> [Data extracts]:
-*-*-

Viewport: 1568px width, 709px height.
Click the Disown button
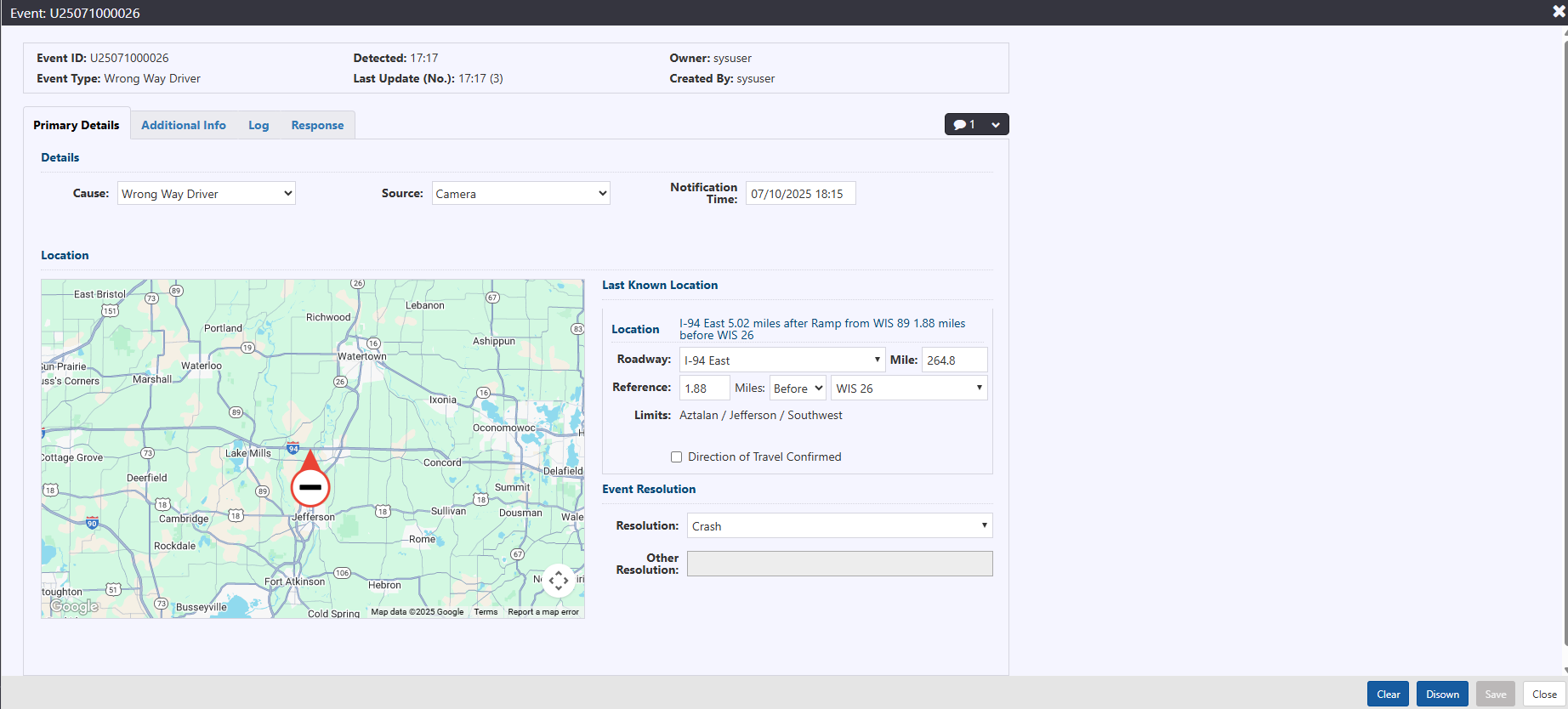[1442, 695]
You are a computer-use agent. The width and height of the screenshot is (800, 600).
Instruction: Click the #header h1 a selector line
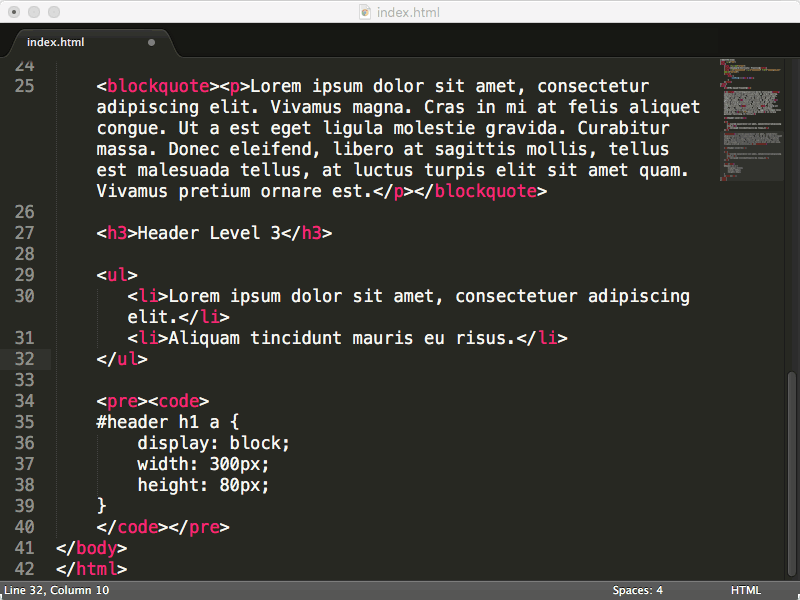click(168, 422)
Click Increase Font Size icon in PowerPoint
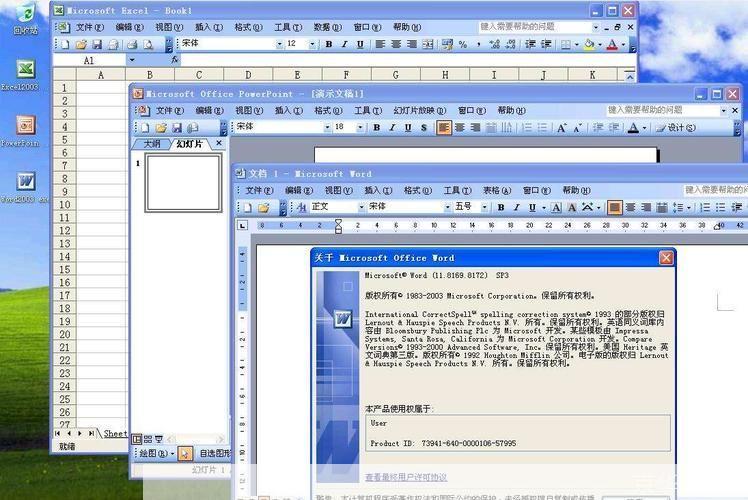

-*-*-

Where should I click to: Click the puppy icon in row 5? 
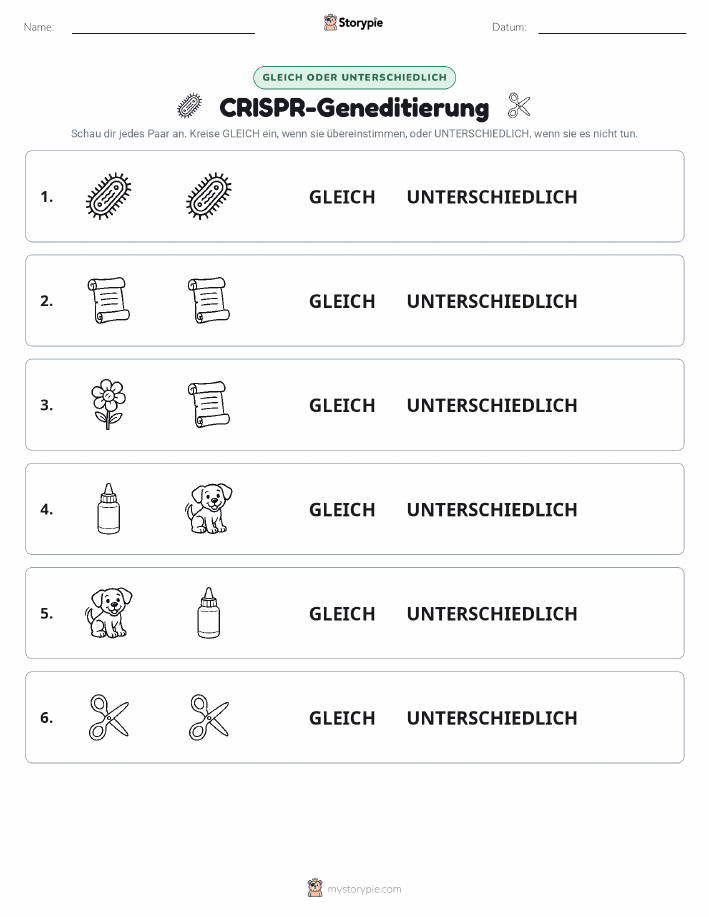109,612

-*-*-

> [Exercise prompt]: Though the entries above contain pictures, none should be copied; reproduce only the lines between the one holding "You are a computer-use" and the one holding "Click Increase Font Size icon in PowerPoint", inclusive, exactly as written.

> [Result]:
You are a computer-use agent. The width and height of the screenshot is (800, 600).
Instruction: Click the #header h1 a selector line
click(168, 422)
Click Increase Font Size icon in PowerPoint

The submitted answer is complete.